Richard Nixon, who would subsequently serve as the 37th president of the United States, represented this district from 1947 to 1951, when it was located to the east of Los Angeles. Nancy Pelosi, the former speaker of the House, represented the district from 2013 to 2023, when it covered most of San Francisco. She had previously served California's 5th congressional district from 1987 to 1993 and California's 8th congressional district from 1993 to 2013 and currently represents California's 11th congressional district.

== Recent election results from statewide races ==
=== 2023–2033 boundaries ===

| Year | Office | Results |
| 2008 | President | Obama 90%–10% |
| 2010 | Governor | Brown 86%–11% |
| Lt. Governor | Newsom 81%–13% |
| Secretary of State | Bowen 82%–10% |
| Attorney General | Harris 78%–15% |
| Treasurer | Lockyer 83%–9% |
| Controller | Chiang 83%–9% |
| 2012 | President | Obama 91%–9% |
| 2014 | Governor | Brown 92%–8% |
| 2016 | President | Clinton 88%–6% |
| 2018 | Governor | Newsom 91%–9% |
| Attorney General | Becerra 91%–9% |
| 2020 | President | Biden 89%–9% |
| 2022 | Senate (Reg.) | Padilla 91%–9% |
| Governor | Newsom 90%–10% |
| Lt.

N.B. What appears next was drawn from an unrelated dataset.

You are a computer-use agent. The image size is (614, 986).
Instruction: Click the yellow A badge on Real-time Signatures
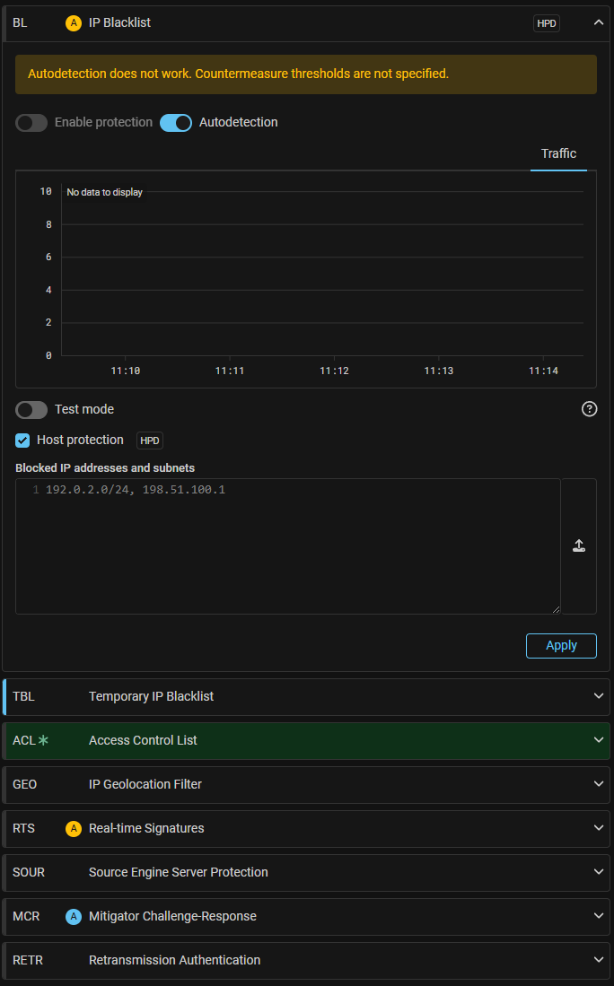74,828
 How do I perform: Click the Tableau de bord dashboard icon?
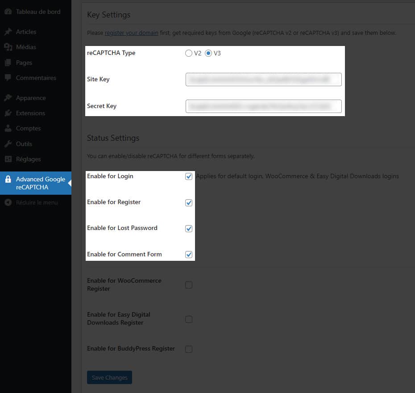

Governor | Kounalakis 90%–10% |
| Secretary of State | Weber 90%–10% |
| Attorney General | Bonta 89%–11% |
| Treasurer | Ma 89%–11% |
| Controller | Cohen 84%–16% |
| 2024 | President | Harris 85%–11% |
| Senate (Reg.) | Schiff 88%–12% |

==Composition==

| FIPS County Code | County | Seat | Population |
|---|---|---|---|
| 1 | Alameda | Oakland | 1,622,188 |

Due to the 2020 redistricting, California's 12th district has effectively been shifted to the former geography of the 13th district. It encompasses the coastal section of Alameda County, and is anchored by Oakland. The district also includes the cities of Alameda, Albany, Berkeley, Emeryville, Piedmont, and San Leandro. Technically, the westernmost tip of Alameda Island is part of the City and County of San Francisco, but it is uninhabited.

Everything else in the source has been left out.